EXTRACTED MATERIAL section start
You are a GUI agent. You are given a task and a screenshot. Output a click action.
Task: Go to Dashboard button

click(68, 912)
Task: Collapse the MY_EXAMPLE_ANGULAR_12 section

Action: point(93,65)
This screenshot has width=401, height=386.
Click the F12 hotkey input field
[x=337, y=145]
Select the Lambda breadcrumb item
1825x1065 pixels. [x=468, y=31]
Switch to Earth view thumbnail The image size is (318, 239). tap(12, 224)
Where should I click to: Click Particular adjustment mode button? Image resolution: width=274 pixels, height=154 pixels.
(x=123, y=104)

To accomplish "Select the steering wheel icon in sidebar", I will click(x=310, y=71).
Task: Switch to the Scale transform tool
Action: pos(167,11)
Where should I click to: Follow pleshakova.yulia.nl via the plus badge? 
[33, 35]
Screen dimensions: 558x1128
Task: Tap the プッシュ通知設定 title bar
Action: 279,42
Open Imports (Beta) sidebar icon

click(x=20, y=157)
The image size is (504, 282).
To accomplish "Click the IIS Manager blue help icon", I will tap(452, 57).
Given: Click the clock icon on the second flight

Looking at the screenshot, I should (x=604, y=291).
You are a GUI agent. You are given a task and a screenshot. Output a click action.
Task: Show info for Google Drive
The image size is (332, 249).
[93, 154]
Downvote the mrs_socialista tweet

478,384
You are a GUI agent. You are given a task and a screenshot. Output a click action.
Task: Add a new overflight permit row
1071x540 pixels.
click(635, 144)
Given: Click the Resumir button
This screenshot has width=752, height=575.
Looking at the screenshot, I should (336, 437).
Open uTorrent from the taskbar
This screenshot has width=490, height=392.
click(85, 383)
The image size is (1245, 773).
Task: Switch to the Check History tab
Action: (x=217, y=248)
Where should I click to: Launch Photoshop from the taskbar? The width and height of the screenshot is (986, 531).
EXTRACTED MATERIAL section end
TASK TO CARRY OUT:
Write the data out again in full and exactly.

TASK ANSWER:
You are a GUI agent. You are given a task and a screenshot. Output a click action.
Task: Go to Dashboard button

click(68, 912)
Task: Collapse the MY_EXAMPLE_ANGULAR_12 section

Action: point(93,65)
This screenshot has width=401, height=386.
Click the F12 hotkey input field
[x=337, y=145]
Select the Lambda breadcrumb item
1825x1065 pixels. [x=468, y=31]
Switch to Earth view thumbnail The image size is (318, 239). tap(12, 224)
Where should I click to: Click Particular adjustment mode button? Image resolution: width=274 pixels, height=154 pixels.
(x=123, y=104)

To accomplish "Select the steering wheel icon in sidebar", I will click(x=310, y=71).
Task: Switch to the Scale transform tool
Action: pos(167,11)
Where should I click to: Follow pleshakova.yulia.nl via the plus badge? 
[33, 35]
Screen dimensions: 558x1128
Task: Tap the プッシュ通知設定 title bar
Action: 279,42
Open Imports (Beta) sidebar icon

click(x=20, y=157)
The image size is (504, 282).
To accomplish "Click the IIS Manager blue help icon", I will tap(452, 57).
Given: Click the clock icon on the second flight

Looking at the screenshot, I should (x=604, y=291).
You are a GUI agent. You are given a task and a screenshot. Output a click action.
Task: Show info for Google Drive
The image size is (332, 249).
[93, 154]
Downvote the mrs_socialista tweet

478,384
You are a GUI agent. You are given a task and a screenshot. Output a click action.
Task: Add a new overflight permit row
1071x540 pixels.
click(635, 144)
Given: Click the Resumir button
This screenshot has width=752, height=575.
Looking at the screenshot, I should (336, 437).
Open uTorrent from the taskbar
This screenshot has width=490, height=392.
click(85, 383)
The image size is (1245, 773).
Task: Switch to the Check History tab
Action: (x=217, y=248)
Where should I click to: Launch Photoshop from the taskbar? The width and height of the screenshot is (986, 531).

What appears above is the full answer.